▶ [Task instructions] Could you restate, exactly and with nothing added, the lines from the start of the data through the line that holds "The height and width of the screenshot is (575, 880).", leaving the pictures out?
Start of Exercise input
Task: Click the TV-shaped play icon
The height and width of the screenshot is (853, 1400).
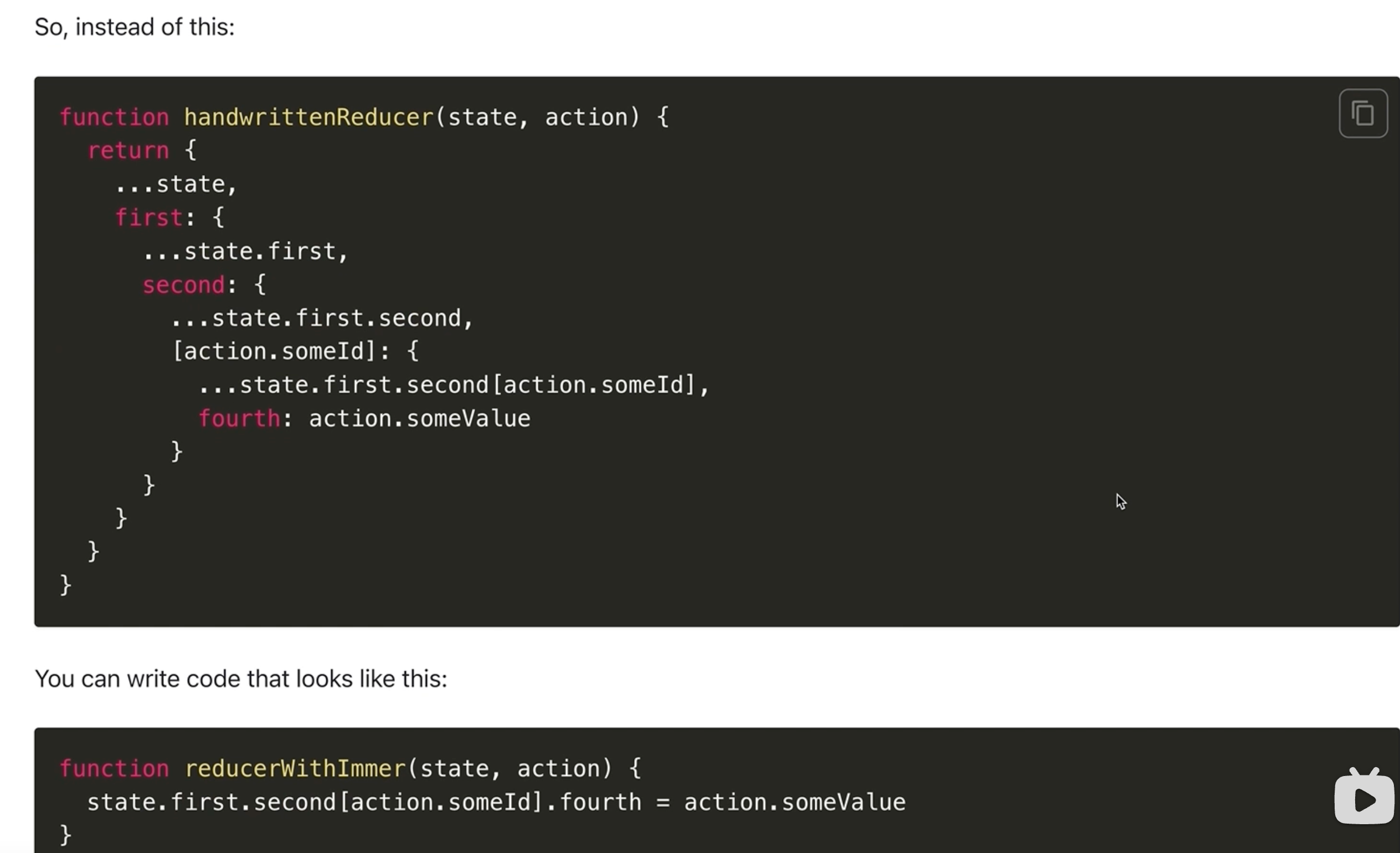Action: coord(1364,795)
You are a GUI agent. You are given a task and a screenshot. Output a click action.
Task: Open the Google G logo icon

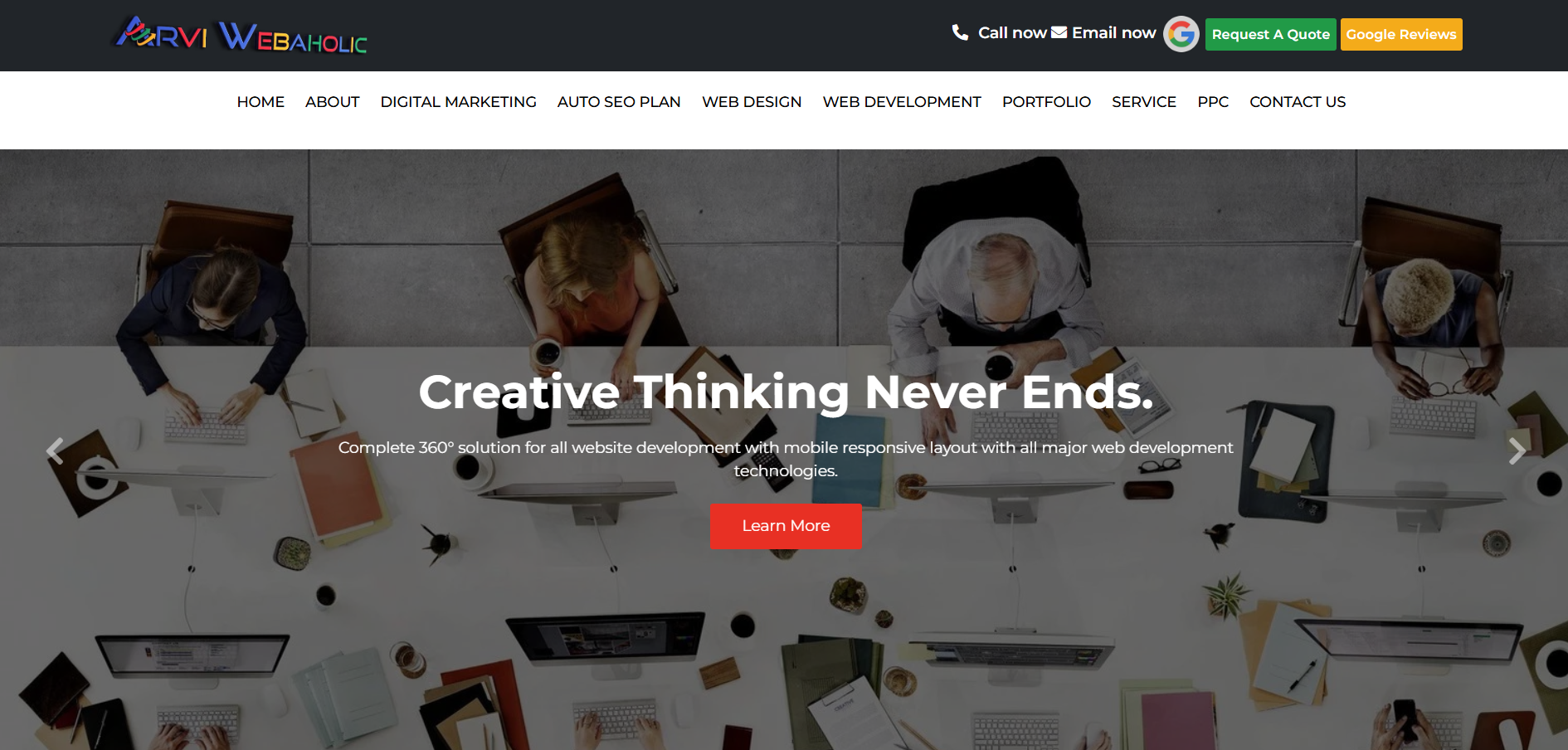coord(1181,34)
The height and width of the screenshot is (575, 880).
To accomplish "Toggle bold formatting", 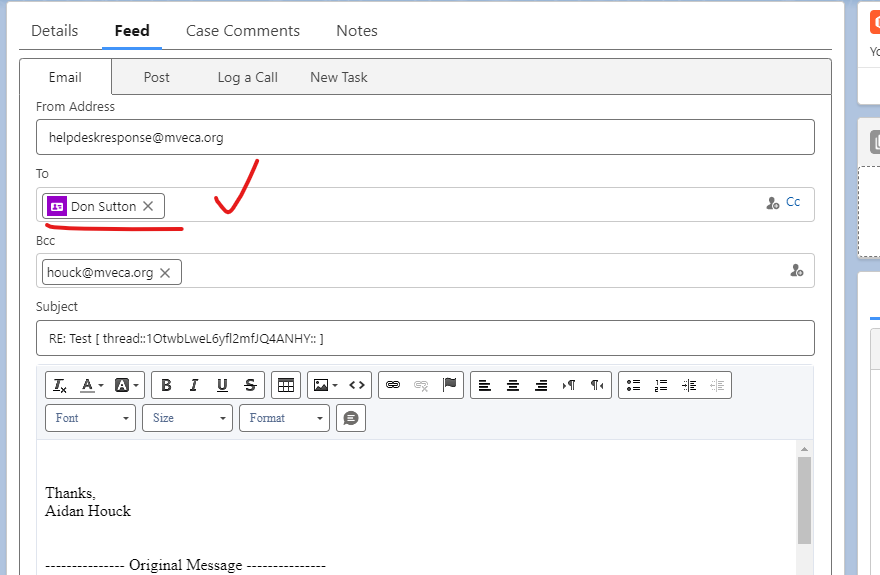I will pyautogui.click(x=166, y=385).
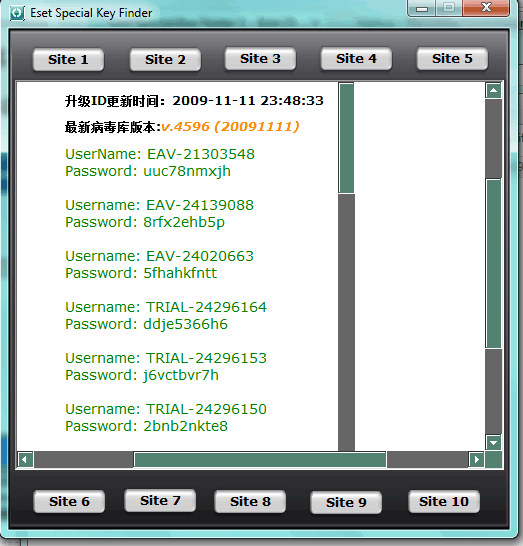
Task: Click the scroll down arrow
Action: [x=493, y=443]
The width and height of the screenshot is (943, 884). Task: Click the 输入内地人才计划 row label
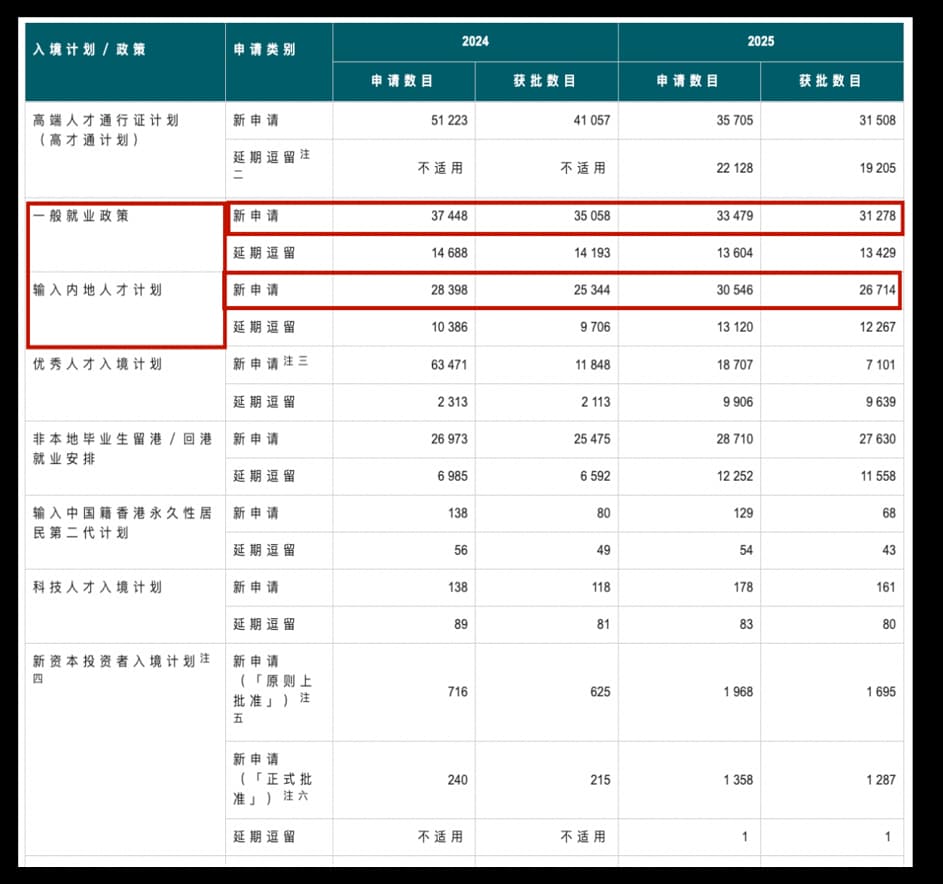pos(97,290)
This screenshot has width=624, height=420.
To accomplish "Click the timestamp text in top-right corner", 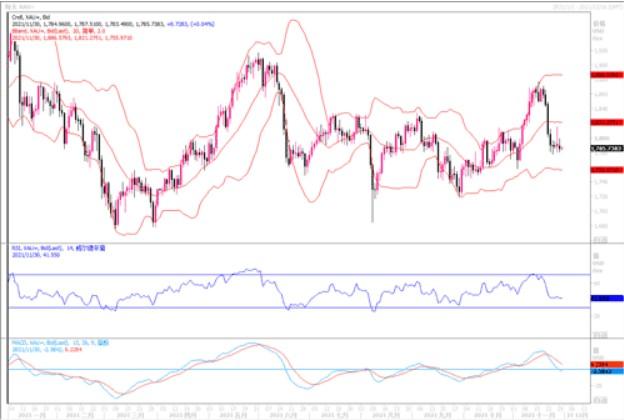I will [580, 6].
End of Exercise input
▶ [Your response]
Task: Click the TV-shaped play icon
The height and width of the screenshot is (853, 1400).
Action: coord(1364,795)
You are a GUI agent. You are given a task and a screenshot. Output a click action.
Task: Open the Google G logo icon

coord(1181,34)
The height and width of the screenshot is (575, 880).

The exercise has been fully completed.